_AIM OF THE EXERCISE_. Reproduce the full set of records that follow, exactly as shown.

=-=-=

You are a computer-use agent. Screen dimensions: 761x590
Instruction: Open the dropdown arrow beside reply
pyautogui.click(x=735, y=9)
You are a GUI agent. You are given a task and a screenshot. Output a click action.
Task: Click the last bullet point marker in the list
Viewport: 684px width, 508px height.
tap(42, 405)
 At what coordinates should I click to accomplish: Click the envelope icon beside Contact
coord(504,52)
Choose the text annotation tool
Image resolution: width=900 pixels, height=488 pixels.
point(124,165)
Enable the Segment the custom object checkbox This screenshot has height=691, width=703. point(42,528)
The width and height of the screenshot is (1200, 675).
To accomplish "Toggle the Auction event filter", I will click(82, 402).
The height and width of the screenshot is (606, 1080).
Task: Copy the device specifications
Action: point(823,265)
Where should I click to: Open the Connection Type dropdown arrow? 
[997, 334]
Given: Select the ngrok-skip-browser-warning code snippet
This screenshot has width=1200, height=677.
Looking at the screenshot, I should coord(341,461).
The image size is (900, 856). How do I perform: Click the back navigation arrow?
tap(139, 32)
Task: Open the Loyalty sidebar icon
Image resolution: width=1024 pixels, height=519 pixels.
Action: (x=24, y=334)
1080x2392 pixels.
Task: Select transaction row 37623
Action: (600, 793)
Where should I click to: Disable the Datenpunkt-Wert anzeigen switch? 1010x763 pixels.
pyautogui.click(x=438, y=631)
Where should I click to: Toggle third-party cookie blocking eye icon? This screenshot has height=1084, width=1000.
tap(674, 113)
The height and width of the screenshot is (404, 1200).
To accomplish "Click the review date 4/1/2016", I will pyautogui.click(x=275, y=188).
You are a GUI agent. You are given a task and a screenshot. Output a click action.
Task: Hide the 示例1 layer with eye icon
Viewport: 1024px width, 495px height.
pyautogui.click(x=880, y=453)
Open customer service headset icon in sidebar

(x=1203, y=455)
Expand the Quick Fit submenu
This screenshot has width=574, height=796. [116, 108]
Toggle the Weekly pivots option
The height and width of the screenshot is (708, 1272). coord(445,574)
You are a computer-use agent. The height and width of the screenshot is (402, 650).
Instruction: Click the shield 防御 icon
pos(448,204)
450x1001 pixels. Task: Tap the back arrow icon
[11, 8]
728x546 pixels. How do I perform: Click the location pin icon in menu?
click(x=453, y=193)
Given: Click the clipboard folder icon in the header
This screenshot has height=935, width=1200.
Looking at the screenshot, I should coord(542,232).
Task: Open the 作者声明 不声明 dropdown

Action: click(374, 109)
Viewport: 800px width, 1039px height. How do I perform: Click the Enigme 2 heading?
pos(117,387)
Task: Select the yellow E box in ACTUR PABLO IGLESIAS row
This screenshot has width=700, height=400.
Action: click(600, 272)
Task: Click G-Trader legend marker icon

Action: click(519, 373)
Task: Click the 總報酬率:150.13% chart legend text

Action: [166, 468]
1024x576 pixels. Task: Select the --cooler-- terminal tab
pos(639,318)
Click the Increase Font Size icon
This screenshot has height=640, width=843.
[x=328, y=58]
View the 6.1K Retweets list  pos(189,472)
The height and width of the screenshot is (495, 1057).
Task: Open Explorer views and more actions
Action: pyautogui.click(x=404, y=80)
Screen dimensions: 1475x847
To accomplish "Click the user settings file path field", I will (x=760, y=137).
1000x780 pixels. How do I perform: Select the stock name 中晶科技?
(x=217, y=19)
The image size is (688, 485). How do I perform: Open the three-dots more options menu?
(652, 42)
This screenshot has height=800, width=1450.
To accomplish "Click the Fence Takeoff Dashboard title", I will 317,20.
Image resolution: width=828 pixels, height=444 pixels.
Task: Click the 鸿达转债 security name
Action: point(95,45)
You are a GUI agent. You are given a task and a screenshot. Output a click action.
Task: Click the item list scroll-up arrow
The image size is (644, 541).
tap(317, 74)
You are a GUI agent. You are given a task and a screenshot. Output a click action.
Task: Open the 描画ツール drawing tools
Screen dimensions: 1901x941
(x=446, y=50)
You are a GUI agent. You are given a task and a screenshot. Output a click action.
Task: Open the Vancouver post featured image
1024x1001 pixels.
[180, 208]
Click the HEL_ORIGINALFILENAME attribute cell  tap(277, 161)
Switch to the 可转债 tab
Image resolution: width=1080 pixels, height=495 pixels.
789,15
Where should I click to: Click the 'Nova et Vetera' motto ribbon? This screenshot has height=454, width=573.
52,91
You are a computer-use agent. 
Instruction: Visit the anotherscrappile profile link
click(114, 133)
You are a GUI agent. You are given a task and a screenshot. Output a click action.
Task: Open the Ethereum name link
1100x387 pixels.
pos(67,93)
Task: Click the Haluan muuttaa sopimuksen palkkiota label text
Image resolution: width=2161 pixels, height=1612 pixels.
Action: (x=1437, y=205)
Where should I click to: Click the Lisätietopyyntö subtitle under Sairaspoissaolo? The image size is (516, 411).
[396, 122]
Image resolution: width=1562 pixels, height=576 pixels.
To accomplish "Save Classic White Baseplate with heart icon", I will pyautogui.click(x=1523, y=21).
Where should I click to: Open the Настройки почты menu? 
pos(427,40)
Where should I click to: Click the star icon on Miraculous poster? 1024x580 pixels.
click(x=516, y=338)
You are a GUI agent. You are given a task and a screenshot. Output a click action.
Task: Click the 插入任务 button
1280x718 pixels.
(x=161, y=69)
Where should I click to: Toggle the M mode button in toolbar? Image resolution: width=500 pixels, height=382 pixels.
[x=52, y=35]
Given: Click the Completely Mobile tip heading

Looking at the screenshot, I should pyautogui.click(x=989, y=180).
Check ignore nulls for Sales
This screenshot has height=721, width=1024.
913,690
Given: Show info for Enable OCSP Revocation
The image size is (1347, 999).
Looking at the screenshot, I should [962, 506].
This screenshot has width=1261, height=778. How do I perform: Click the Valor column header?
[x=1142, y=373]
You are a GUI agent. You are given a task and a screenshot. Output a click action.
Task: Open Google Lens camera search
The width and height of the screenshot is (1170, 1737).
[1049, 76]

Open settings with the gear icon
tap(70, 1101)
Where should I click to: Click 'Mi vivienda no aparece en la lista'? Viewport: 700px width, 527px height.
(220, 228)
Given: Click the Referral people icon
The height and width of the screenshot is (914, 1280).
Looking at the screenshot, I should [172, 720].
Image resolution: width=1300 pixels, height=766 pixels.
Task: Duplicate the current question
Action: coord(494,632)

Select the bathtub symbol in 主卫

=-=-=

_YOUR RESPONSE_.
You are a computer-use agent. Screen dimensions: 761x590
Instruction: Open the dropdown arrow beside reply
pyautogui.click(x=735, y=9)
You are a GUI agent. You are given a task and a screenshot. Output a click action.
Task: Click the last bullet point marker in the list
Viewport: 684px width, 508px height.
tap(42, 405)
 At what coordinates should I click to accomplish: Click the envelope icon beside Contact
coord(504,52)
Choose the text annotation tool
Image resolution: width=900 pixels, height=488 pixels.
point(124,165)
Enable the Segment the custom object checkbox This screenshot has height=691, width=703. point(42,528)
The width and height of the screenshot is (1200, 675).
To accomplish "Toggle the Auction event filter", I will click(82, 402).
The height and width of the screenshot is (606, 1080).
Task: Copy the device specifications
Action: point(823,265)
Where should I click to: Open the Connection Type dropdown arrow? 
[997, 334]
Given: Select the ngrok-skip-browser-warning code snippet
This screenshot has width=1200, height=677.
Looking at the screenshot, I should coord(341,461).
The image size is (900, 856). How do I perform: Click the back navigation arrow?
tap(139, 32)
Task: Open the Loyalty sidebar icon
Image resolution: width=1024 pixels, height=519 pixels.
Action: (x=24, y=334)
1080x2392 pixels.
Task: Select transaction row 37623
Action: (600, 793)
Where should I click to: Disable the Datenpunkt-Wert anzeigen switch? 1010x763 pixels.
pyautogui.click(x=438, y=631)
Where should I click to: Toggle third-party cookie blocking eye icon? This screenshot has height=1084, width=1000.
tap(674, 113)
The height and width of the screenshot is (404, 1200).
To accomplish "Click the review date 4/1/2016", I will pyautogui.click(x=275, y=188).
You are a GUI agent. You are given a task and a screenshot. Output a click action.
Task: Hide the 示例1 layer with eye icon
Viewport: 1024px width, 495px height.
pyautogui.click(x=880, y=453)
Open customer service headset icon in sidebar

(x=1203, y=455)
Expand the Quick Fit submenu
This screenshot has width=574, height=796. [116, 108]
Toggle the Weekly pivots option
The height and width of the screenshot is (708, 1272). coord(445,574)
You are a computer-use agent. The height and width of the screenshot is (402, 650).
Instruction: Click the shield 防御 icon
pos(448,204)
450x1001 pixels. Task: Tap the back arrow icon
[11, 8]
728x546 pixels. How do I perform: Click the location pin icon in menu?
click(x=453, y=193)
Given: Click the clipboard folder icon in the header
This screenshot has height=935, width=1200.
Looking at the screenshot, I should coord(542,232).
Task: Open the 作者声明 不声明 dropdown

Action: click(374, 109)
Viewport: 800px width, 1039px height. How do I perform: Click the Enigme 2 heading?
pos(117,387)
Task: Select the yellow E box in ACTUR PABLO IGLESIAS row
This screenshot has width=700, height=400.
Action: click(600, 272)
Task: Click G-Trader legend marker icon

Action: click(519, 373)
Task: Click the 總報酬率:150.13% chart legend text

Action: [166, 468]
1024x576 pixels. Task: Select the --cooler-- terminal tab
pos(639,318)
Click the Increase Font Size icon
This screenshot has height=640, width=843.
[x=328, y=58]
View the 6.1K Retweets list  pos(189,472)
The height and width of the screenshot is (495, 1057).
Task: Open Explorer views and more actions
Action: pyautogui.click(x=404, y=80)
Screen dimensions: 1475x847
To accomplish "Click the user settings file path field", I will (x=760, y=137).
1000x780 pixels. How do I perform: Select the stock name 中晶科技?
(x=217, y=19)
The image size is (688, 485). How do I perform: Open the three-dots more options menu?
(652, 42)
This screenshot has height=800, width=1450.
To accomplish "Click the Fence Takeoff Dashboard title", I will 317,20.
Image resolution: width=828 pixels, height=444 pixels.
Task: Click the 鸿达转债 security name
Action: point(95,45)
You are a GUI agent. You are given a task and a screenshot. Output a click action.
Task: Click the item list scroll-up arrow
The image size is (644, 541).
tap(317, 74)
You are a GUI agent. You are given a task and a screenshot. Output a click action.
Task: Open the 描画ツール drawing tools
Screen dimensions: 1901x941
(x=446, y=50)
You are a GUI agent. You are given a task and a screenshot. Output a click action.
Task: Open the Vancouver post featured image
1024x1001 pixels.
[180, 208]
Click the HEL_ORIGINALFILENAME attribute cell  tap(277, 161)
Switch to the 可转债 tab
Image resolution: width=1080 pixels, height=495 pixels.
789,15
Where should I click to: Click the 'Nova et Vetera' motto ribbon? This screenshot has height=454, width=573.
52,91
You are a computer-use agent. 
Instruction: Visit the anotherscrappile profile link
click(114, 133)
You are a GUI agent. You are given a task and a screenshot. Output a click action.
Task: Open the Ethereum name link
1100x387 pixels.
pos(67,93)
Task: Click the Haluan muuttaa sopimuksen palkkiota label text
Image resolution: width=2161 pixels, height=1612 pixels.
Action: (x=1437, y=205)
Where should I click to: Click the Lisätietopyyntö subtitle under Sairaspoissaolo? The image size is (516, 411).
[396, 122]
Image resolution: width=1562 pixels, height=576 pixels.
To accomplish "Save Classic White Baseplate with heart icon", I will pyautogui.click(x=1523, y=21).
Where should I click to: Open the Настройки почты menu? 
pos(427,40)
Where should I click to: Click the star icon on Miraculous poster? 1024x580 pixels.
click(x=516, y=338)
You are a GUI agent. You are given a task and a screenshot. Output a click action.
Task: Click the 插入任务 button
1280x718 pixels.
(x=161, y=69)
Where should I click to: Toggle the M mode button in toolbar? Image resolution: width=500 pixels, height=382 pixels.
[x=52, y=35]
Given: Click the Completely Mobile tip heading

Looking at the screenshot, I should pyautogui.click(x=989, y=180).
Check ignore nulls for Sales
This screenshot has height=721, width=1024.
913,690
Given: Show info for Enable OCSP Revocation
The image size is (1347, 999).
Looking at the screenshot, I should [962, 506].
This screenshot has width=1261, height=778. How do I perform: Click the Valor column header?
[x=1142, y=373]
You are a GUI agent. You are given a task and a screenshot. Output a click action.
Task: Open Google Lens camera search
The width and height of the screenshot is (1170, 1737).
[1049, 76]

Open settings with the gear icon
tap(70, 1101)
Where should I click to: Click 'Mi vivienda no aparece en la lista'? Viewport: 700px width, 527px height.
(220, 228)
Given: Click the Referral people icon
The height and width of the screenshot is (914, 1280).
Looking at the screenshot, I should [172, 720].
Image resolution: width=1300 pixels, height=766 pixels.
Task: Duplicate the current question
Action: coord(494,632)

Select the bathtub symbol in 主卫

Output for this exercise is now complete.